S201, acquiring the engine speed of the vehicle.

An operating parameter of the vehicle is obtained, and an engine speed is determined from the operating parameter.

S202, acquiring a differential pressure value of the differential pressure sensor.

S203, determining the exhaust flow of the differential pressure sensor of the vehicle in a preset exhaust flow meter by using the engine speed and the differential pressure value.

The exhaust flow meter is a preset meter, different engine speeds and different exhaust flows corresponding to the differential pressure values in the meter, and further, the relationship of differential pressure changes generated by the differential pressure sensors of the different exhaust flows is reflected in the meter.

S103, determining the exhaust flow rate of the vehicle by using the exhaust lag time.

The distance between the air pressure sensor and the pressure difference sensor in the vehicle is a certain distance, the distance between the air pressure sensor and the pressure difference sensor can be determined by acquiring parameters of the vehicle, the distance between the air pressure sensor and the pressure difference sensor is a first distance, and the exhaust flow rate of the exhaust gas of the vehicle can be obtained by dividing the first distance and the exhaust lag time.
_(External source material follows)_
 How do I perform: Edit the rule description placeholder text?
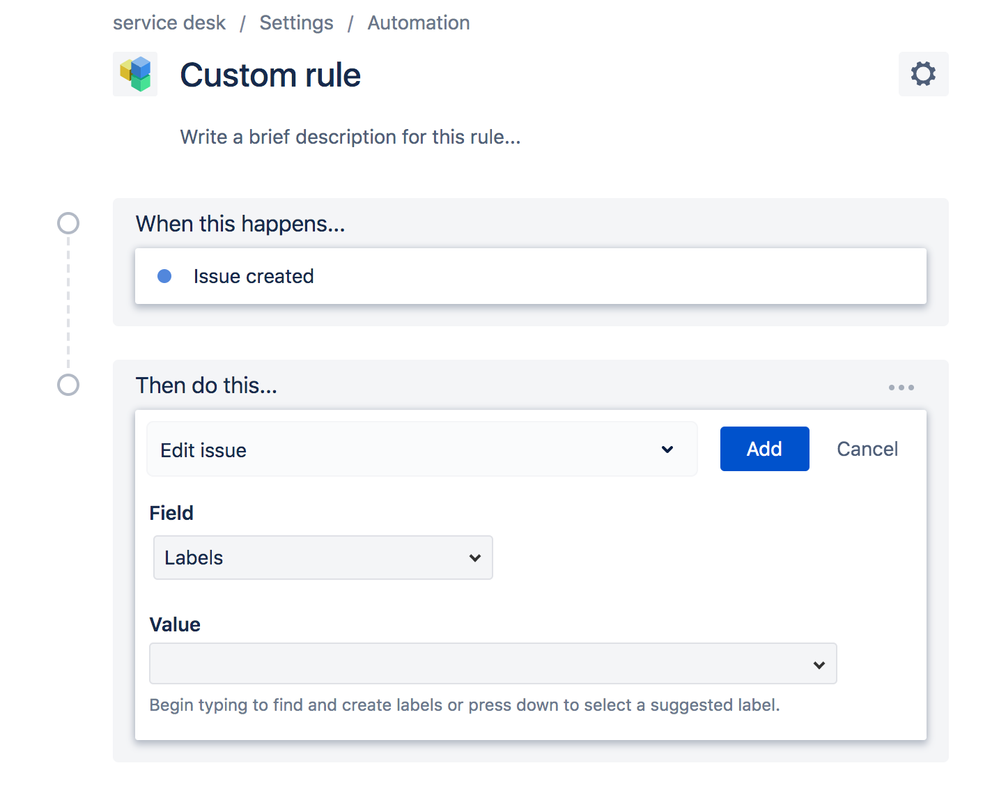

S104, determining the delay time of the exhaust gas of the vehicle from the differential pressure sensor to the urea nozzle of the vehicle by using the exhaust gas flow rate.

Further, a certain distance exists between the pressure difference sensor of the vehicle and the urea nozzle of the vehicle, the distance between the pressure difference sensor and the urea nozzle is a second distance, a certain time is needed for the exhaust gas to flow from the pressure difference sensor to the urea nozzle, the time for the exhaust gas to flow from the pressure difference sensor to the urea nozzle is needed to be determined, the time can be regarded as delay time, and the delay time can be obtained by multiplying the exhaust gas flow rate by the second distance.
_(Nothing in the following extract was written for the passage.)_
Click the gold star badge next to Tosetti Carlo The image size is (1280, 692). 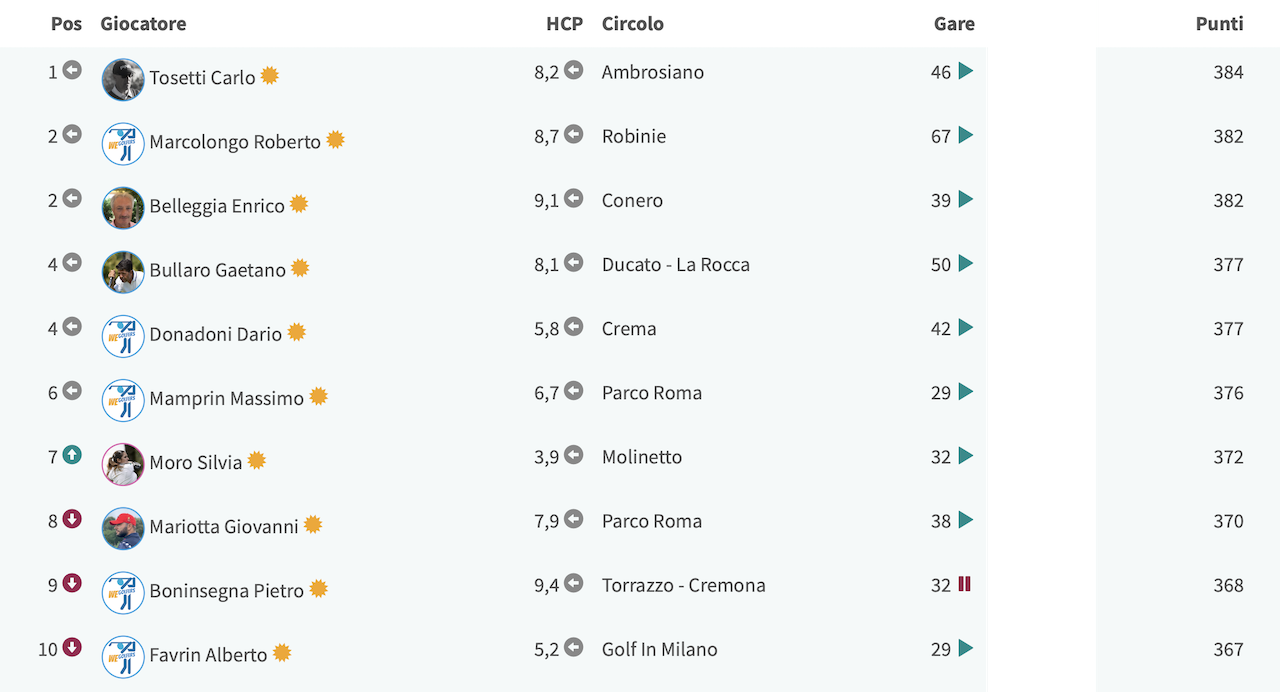(269, 76)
The exhaust gas of the vehicle refers to the gas discharged from the vehicle, and may be regarded as exhaust gas.

S105, determining urea injection time based on the delay time and the target time, and controlling a urea nozzle of the vehicle to inject urea according to the urea injection time.

The target time is the time when the exhaust flow detected by the differential pressure sensor reaches an ideal exhaust flow value; after the delay time is determined, adding the delay time and the target time to obtain urea injection time, wherein the urea injection time is the best time for injecting urea, and when the time of the vehicle reaches the urea injection time, the urea injection nozzle is controlled to inject urea, so that the urea injection precision is improved.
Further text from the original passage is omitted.